Aristabulus now went his way more cheerfully, for he determined to go
first to the barber, hoping that some expedient might suggest itself,
by means of which he could coax the apprentices from the lawn, and
thus escape the injury to his popularity, that he so much dreaded. It
is true, these apprentices were not voters, but then some of them
speedily would be, and all of them, moreover, had _tongues_, an
instrument Mr. Bragg held in quite as much awe as some men dread
salt-petre. In passing the ball-players, he called out in a wheedling
tone to their ringleader, a notorious street brawler--
"A fine time for sport, Dickey; don't you think there would be more
room in the broad street than on this crowded lawn, where you lose
your ball so often in the shrubbery?"
"This place will do, on a pinch," bawled Dickey--"though it might be
better. If it warn't for that plagued house, we couldn't ask for a
better ball-ground."
"I don't see," put in another, "what folks built a house just in that
spot for; it has spoilt the very best play-ground in the village."

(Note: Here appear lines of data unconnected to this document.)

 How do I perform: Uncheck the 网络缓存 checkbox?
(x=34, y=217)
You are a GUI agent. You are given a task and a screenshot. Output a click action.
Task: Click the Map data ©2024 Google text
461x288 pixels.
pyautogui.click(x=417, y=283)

"Some people have their notions as well as others," returned
Aristabulus; "but, gentlemen, if I were in your place, I would try
the street; I feel satisfied you would find it much the most
agreeable and convenient."
The apprentices thought differently, however, or they were indisposed
to the change; and so they recommenced their yells, their oaths, and
their game. In the mean while, the party in the house continued their
examination of John Effingham's improvements; and when this was
completed, they separated, each to his or her own room.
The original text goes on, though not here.